Cumartesi, Nisan 27, 2024

Mustafa Aslan: Sadece Alevilerin Mutlu Olduğu Bir Ülke İstemiyoruz

Date:

Bu yazı Alevilerin Sesi dergisinin 283. sayısında yayınlanmıştır.

Dünya dengelerinin üstünlük üzerine kurgulanması savaşların artmasına, ülkeler arası kutuplaşmaya ve global ekonomik krizlere neden olmuştur.

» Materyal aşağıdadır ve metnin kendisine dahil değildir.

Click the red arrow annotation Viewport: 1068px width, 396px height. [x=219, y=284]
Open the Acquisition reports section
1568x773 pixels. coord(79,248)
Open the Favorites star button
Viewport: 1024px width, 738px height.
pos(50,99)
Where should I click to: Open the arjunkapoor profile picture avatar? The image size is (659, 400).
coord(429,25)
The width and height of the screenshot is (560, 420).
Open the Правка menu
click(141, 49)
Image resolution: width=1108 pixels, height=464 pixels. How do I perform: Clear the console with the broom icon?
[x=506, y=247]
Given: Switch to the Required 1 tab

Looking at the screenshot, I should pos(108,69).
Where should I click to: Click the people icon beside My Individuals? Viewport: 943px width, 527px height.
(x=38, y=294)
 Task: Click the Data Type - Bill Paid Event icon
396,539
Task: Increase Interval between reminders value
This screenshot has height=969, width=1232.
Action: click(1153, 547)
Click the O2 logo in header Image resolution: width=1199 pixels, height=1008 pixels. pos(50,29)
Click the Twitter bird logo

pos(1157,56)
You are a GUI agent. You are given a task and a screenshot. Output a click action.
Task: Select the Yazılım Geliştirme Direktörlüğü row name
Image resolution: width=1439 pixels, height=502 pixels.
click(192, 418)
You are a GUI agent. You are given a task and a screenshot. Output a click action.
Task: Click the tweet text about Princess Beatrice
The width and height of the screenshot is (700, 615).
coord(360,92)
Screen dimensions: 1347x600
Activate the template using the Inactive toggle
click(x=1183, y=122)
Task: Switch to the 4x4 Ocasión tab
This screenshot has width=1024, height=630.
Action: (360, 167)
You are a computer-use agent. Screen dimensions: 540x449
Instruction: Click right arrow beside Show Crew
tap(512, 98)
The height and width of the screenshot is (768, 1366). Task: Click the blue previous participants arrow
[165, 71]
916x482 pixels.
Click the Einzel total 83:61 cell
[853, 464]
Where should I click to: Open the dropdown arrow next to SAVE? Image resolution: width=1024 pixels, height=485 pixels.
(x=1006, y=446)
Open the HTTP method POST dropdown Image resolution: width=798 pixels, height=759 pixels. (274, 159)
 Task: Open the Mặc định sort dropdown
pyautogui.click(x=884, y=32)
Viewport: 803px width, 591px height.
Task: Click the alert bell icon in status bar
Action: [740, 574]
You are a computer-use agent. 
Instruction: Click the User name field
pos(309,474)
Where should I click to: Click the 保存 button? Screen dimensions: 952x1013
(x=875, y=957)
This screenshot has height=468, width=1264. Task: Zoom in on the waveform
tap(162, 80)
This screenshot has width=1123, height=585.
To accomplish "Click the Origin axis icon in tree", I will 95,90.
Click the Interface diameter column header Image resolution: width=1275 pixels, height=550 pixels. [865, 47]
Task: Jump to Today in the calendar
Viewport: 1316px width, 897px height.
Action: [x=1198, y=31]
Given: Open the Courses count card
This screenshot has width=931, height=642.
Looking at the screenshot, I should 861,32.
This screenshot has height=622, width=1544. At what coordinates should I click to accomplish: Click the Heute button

Türkiye’nin dış ilişkilerini dengeleyememesi yanlış politikaları uygulaması nedeniyle uzun süredir uyguladığı politikalardan geri adım atmasıyla ciddi bir zaman kaybına ve istikrarsızlığa neden olmuştur. 2023 yılı iç politikalarda siyasal islamı  tüm yaşam alanlarında hissettirmeye yönelik yasalar çıkartarak alıştırma politikasını sürdürmesi ve  laiklik, insan hakları, demokrasi, eşitlik, eğitim, adalet ve anayasa tanımamazlığı evrensel değerlerden uzaklaşmasıyla tek adam rejiminin gerçek yüzünü gösteren bir yıl olmuştur. Ülke ekonomisinde yanlış polikalarda ısrar etmesi ve seçimler sonrası zıt politikaları hayata geçirmesinin sonucu yoksulluğun ve işsizliğin daha da artmasına neden olmuştur.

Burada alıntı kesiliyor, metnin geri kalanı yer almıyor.